Laura Boldrini si difende dall’accusa di non aver versato la liquidazione all’ex colf. «Ha regolarmente ricevuto il trattamento di fine rapporto», dice l’ex presidente della Camera nell’intervista rilasciata a Repubblica, precisando che «restano da saldare gli scatti di anzianità maturati». Ma al Fatto Quotidiano l’ex colf dice di essere in attesa da 10 mesi e di non aver avuto alcuna notizia, «perché la commercialista di Boldrini è sparita». Anche in questo caso la Boldrini smentisce: «I calcoli per gli scatti di anzianità si sono rivelati complicatissimi. “Mi faccio aiutare dal patronato”, mi ha detto Lilia.

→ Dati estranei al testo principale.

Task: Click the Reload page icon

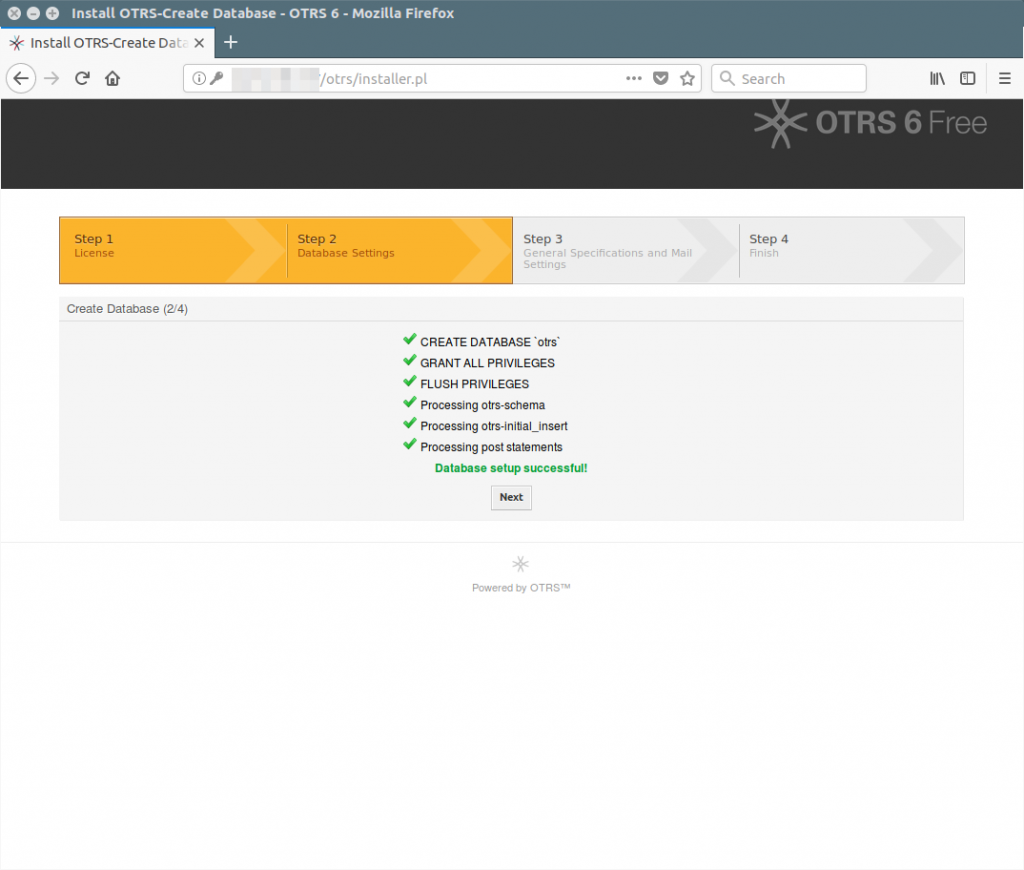Action: click(82, 78)
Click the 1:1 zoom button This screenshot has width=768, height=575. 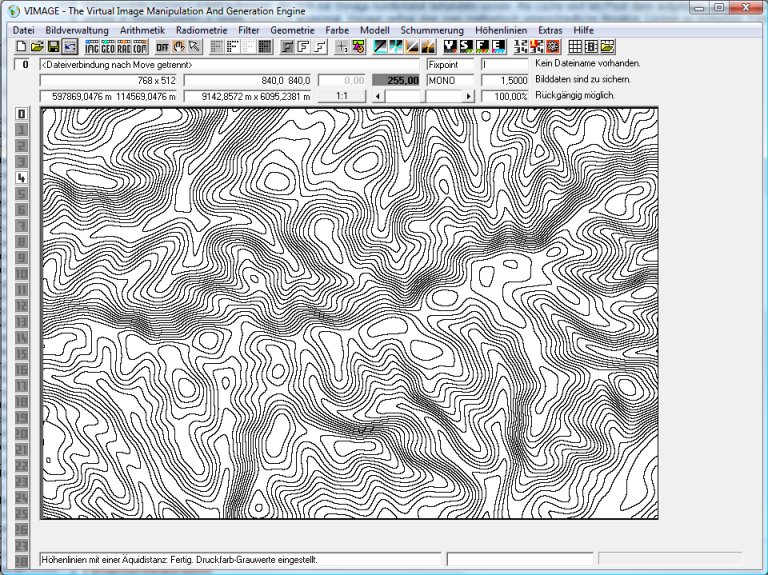(x=341, y=96)
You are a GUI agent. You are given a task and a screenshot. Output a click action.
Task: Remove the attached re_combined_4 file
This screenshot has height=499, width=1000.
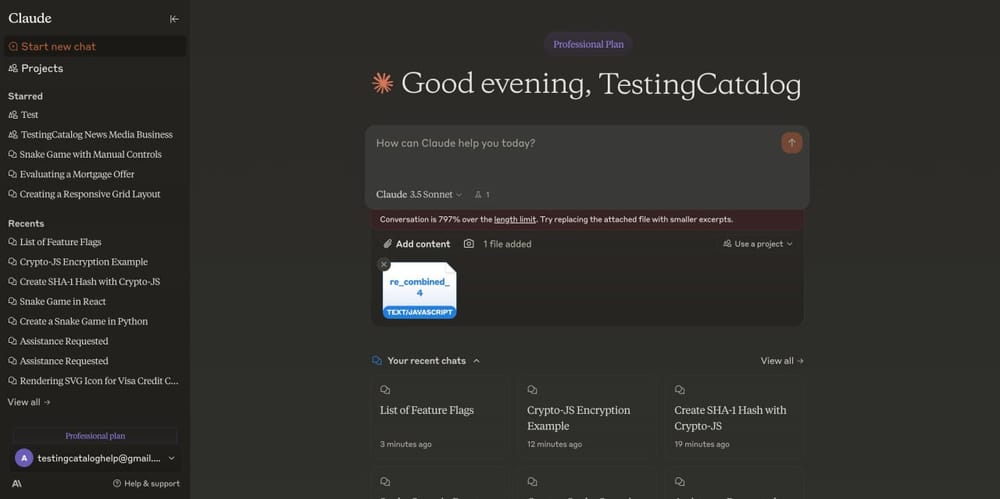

E io mi sono rivolta alla mia commercialista». Quindi, la signora sarebbe andata subito al patronato, non perché la Boldrini tardava il pagamento. «Da settembre la commercialista ha provato a contattare la funzionaria del Caf che si occupava della pratica, ma non è mai riuscita a rintracciarla». Una spiegazione che non è però ritenuta plausibile, ma Laura Boldrini spiega: «È stato un periodo complicato per tutti. Però ammetto che sei mesi sono troppi».
Nelle ultime ore, comunque, ha avuto modo di sentire l’ex colf, con cui è stato fissato un nuovo incontro per definire la situazione. «Era dispiaciuta per l’eco mediatica», aggiunge la deputata del Partito democratico a Repubblica. Ma specifica anche che secondo la sua commercialista, all’ex colf spetterebbero meno di quei 3mila euro di cui ha parlato. In merito alle critiche ricevute dopo che è venuta a galla questa vicenda, invece, l’ex presidente della Camera dichiara: «Questi giornali mi definiscono “aguzzina”, “padrona” “maschilista”. È macchina del fango. Alla Camera anche alcune colleghe di destra mi hanno espresso solidarietà».
LAURA BOLDRINI SOTTO ACCUSA: “IO DONNA SOLA…”
C’è poi la vicenda dell’ex collaboratrice parlamentare che si è licenziata perché Laura Boldrini le avrebbe negato lo smart working. A Repubblica spiega che aveva un contratto part time e che restava tre giorni a Roma. «Rimaneva a Roma tre giorni. Ha lavorato benissimo, facendo tanti sacrifici, perché con lo stipendio da 1300-1400 euro doveva coprire anche le spese. Poi è arrivato il Covid e da febbraio a maggio ha lavorato da casa, perché eravamo in zona rossa». La collaboratrice a maggio ha chiesto a Laura Boldrini di proseguire con lo smart working per un problema con il figlio. «Le ho fatto presente che sarebbe stato complicato vista la complessità del lavoro da svolgere. Il mio ufficio ha ritmi serrati, avevo bisogno che fosse presente a Roma almeno alcuni giorni. Roberta ha capito. Abbiamo deciso di dividere le nostre strade. Ci siamo salutate con un abbraccio commosso», dice a Repubblica. Ma la versione dell’ex collaboratrice è differente, per questo la deputata Pd si dice colpita e dispiaciuta per il risentimento espresso.
Inoltre, sostiene che era nei patti che dovesse gestire anche le sue esigenze personali, quindi andava in farmacia, le ritirava le giacche dal sarto e le prenotava il parrucchiere, ad esempio. «Si occupava anche delle visite mediche. Gestiva la mia agenda e riusciva così a incastrare questi impegni con quelli pubblici». Riguardo il fatto che ad un’assistente parlamentare si affidino anche altri compiti, la Boldrini spiega: «Non accade solo a me, ma a tutte le persone che hanno agende complesse: dispongono di persone di fiducia per simili incombenze. Un uomo può chiedere aiuto alla compagna, una donna sola no». Un paragone non proprio azzeccato, fatto poi da una politica considerata “paladina dei diritti delle donne”.